**Goal of the exercise**
Word for word, return each entry that follows, with every image removed.

*** Opening of Task inputs ***

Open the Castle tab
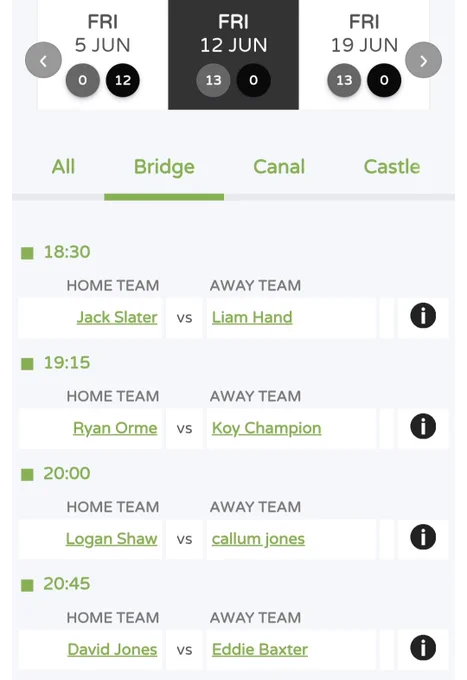pyautogui.click(x=392, y=167)
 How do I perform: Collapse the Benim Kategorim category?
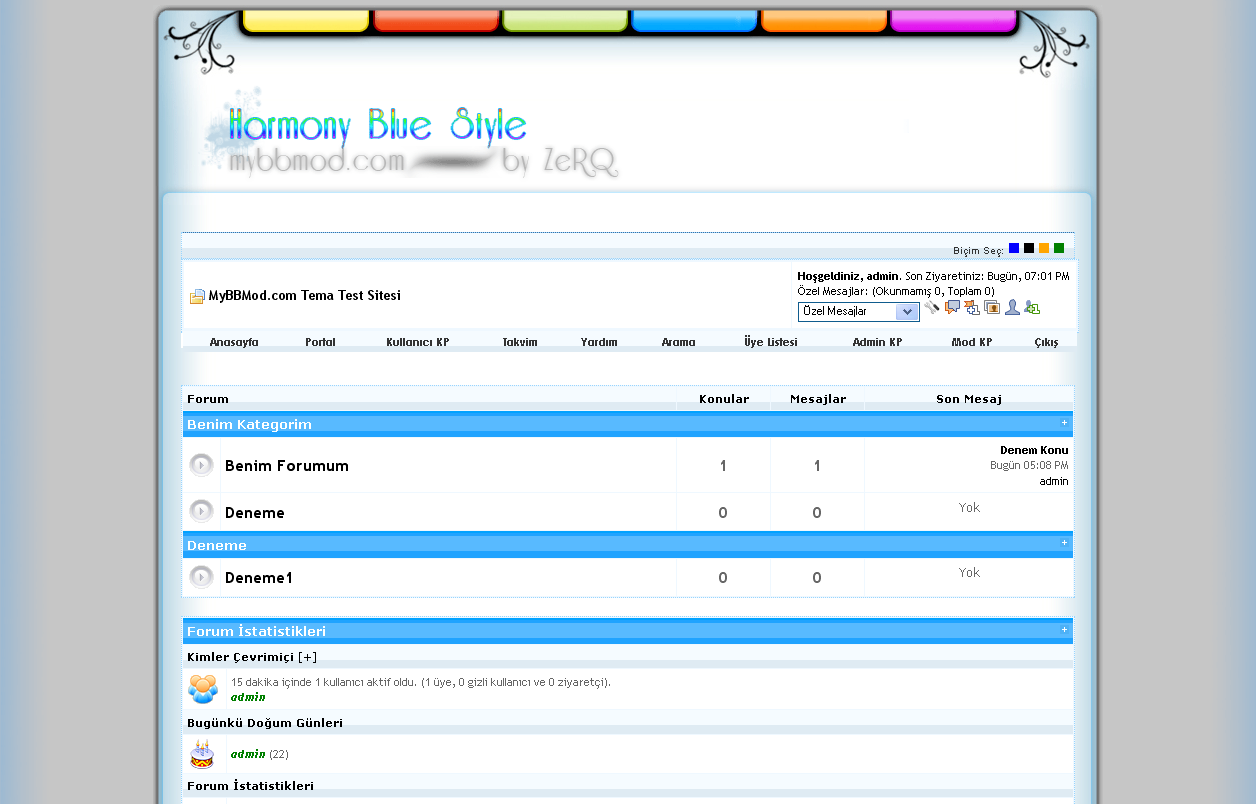coord(1064,423)
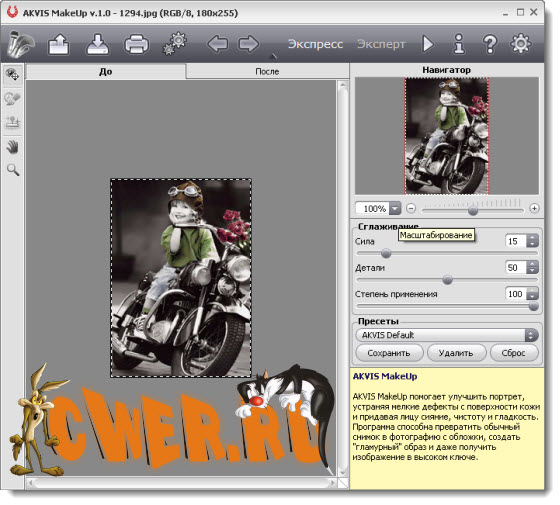The height and width of the screenshot is (505, 560).
Task: Undo the last action with the left arrow
Action: click(x=218, y=44)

*** Close of Task inputs ***

**Response to the task**
Open the Castle tab
pyautogui.click(x=392, y=167)
 How do I perform: Collapse the Benim Kategorim category?
coord(1064,423)
The height and width of the screenshot is (505, 560).
Task: Undo the last action with the left arrow
Action: click(x=218, y=44)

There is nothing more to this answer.